A survey by Foresight Research stated that the number of customers leaving their current financial institution to a new one is 27% between 2020 and 2022 as compared to the pre-pandemic times which was 12%. Hence, the most pressing question is – why are customers upset about their current financial institution?

Talking about customers and their requirements, it is interesting to know that banks and other financial institutions have, over the years, considered ‘customer-centric’ approach rather than the traditional ‘business-centric’ approach. This accounts for millennials and Gen Zs, who form the major part of the current customer base. Today, customer experience holds highest priority in financial organizations. Now, coming to the fundamental aspect – what must banks do in order to up their customer experience game?

Answer: Digital Assurance Testing

Wait! Before you contradict this answer, let us explain why we chose what we chose.

What is Digital Assurance Testing?

According to Insider Intelligence, in the U.S. alone, around 75.4% of the population is penetrating to the digital banking world. It is quite obvious that this is only going to increase, which means banks have to think through their digital banking strategies.

One of these strategies is testing and with digitization increasing in the banking frontline, it is time for financial institutions to view testing through digital lens.

In simple words, Digital Assurance Testing is an ecosystem that aims to build a digital banking sovereign that is resilient, easy, and safe. With plenty of tech trends like contactless payments, paperless onboarding, etc., bombarding the financial world, institutions have to religiously follow the testing process to ensure their end-product satisfies customer needs effectively.

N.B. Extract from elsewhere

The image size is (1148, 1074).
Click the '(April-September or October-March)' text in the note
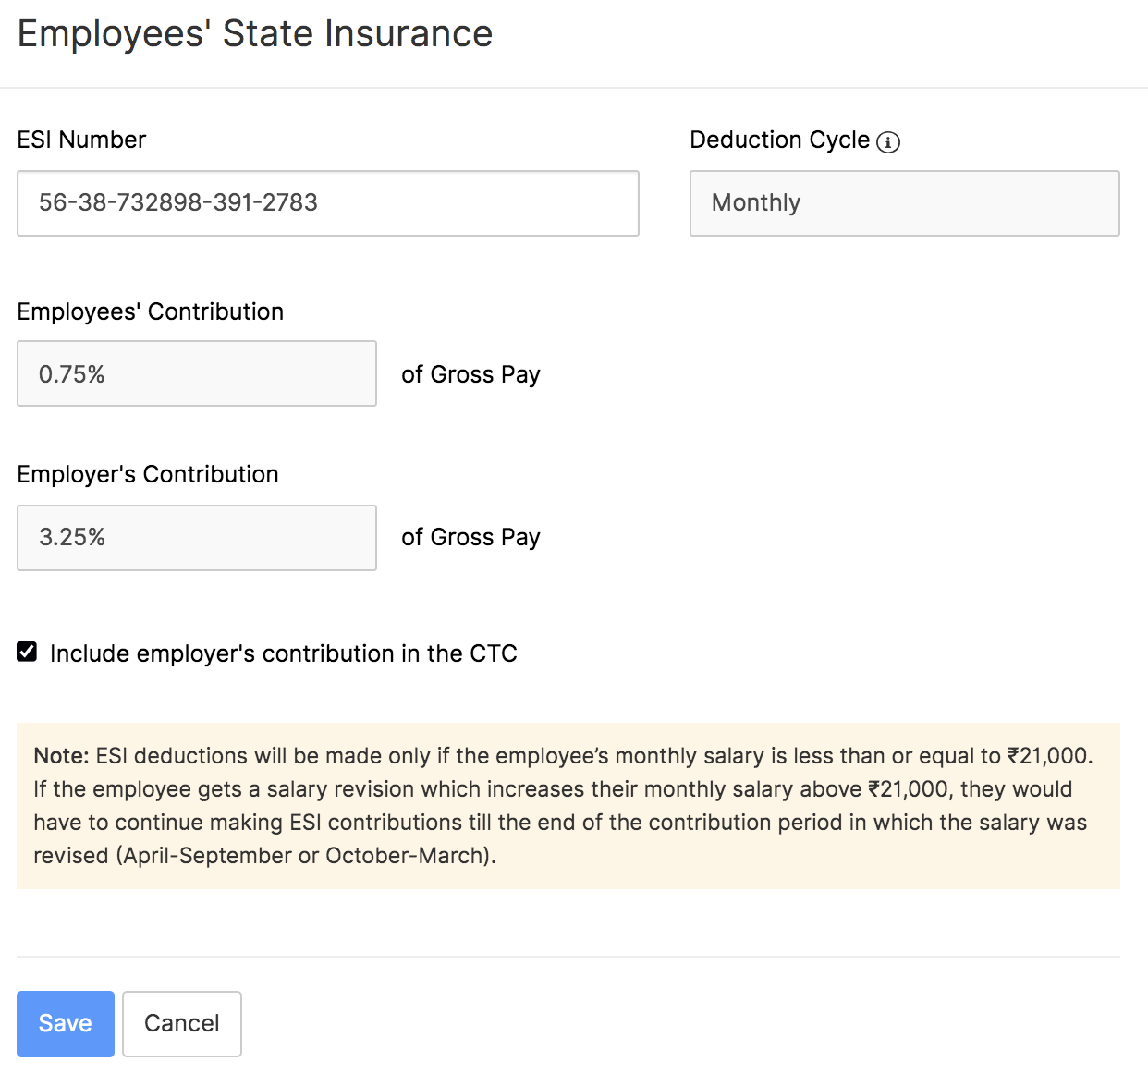(x=306, y=856)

Digital Assurance helps financial institutions holistically tackle all the digital-based issues related to performance, scalability, cloud, security, etc. It includes a set of practices followed routinely to keep a check on the effectiveness of all the digital financing aspects.

Why Digital Assurance Testing?

Here are some reasons Digital Assurance Testing is a requisite for banks:

1.Achieving customer experience is exhausting

The aim of financial institutions is to provide state-of-the-art customer experience. However, amongst juggling between front, middle, and back-end issues, user experience almost looks diminishing to the tech experts. Hence, they need a proper system that helps in debugging errors and giving them the time to concentrate on user experience enhancements.

Recommended Read: Retail & Corporate Banks Shift Focus to Gen Z Customers for a Digital Banking Experience

2.Added security risks

One of the major disadvantages of digitization in financial institutions is the added cyber security threats. This is how financial stakeholders think, but in reality, it is not as big a threat as it pretends to be. You think we are overconfident?
No, Digital Assurance Testing is effective enough as it helps handle risks at every stage to prevent major risks. With proper record of tracks and configuration, it helps to nullify the vulnerability of digital banking platform to the security threats.

Recommended Read: Why should banks focus on data privacy while collecting customer data?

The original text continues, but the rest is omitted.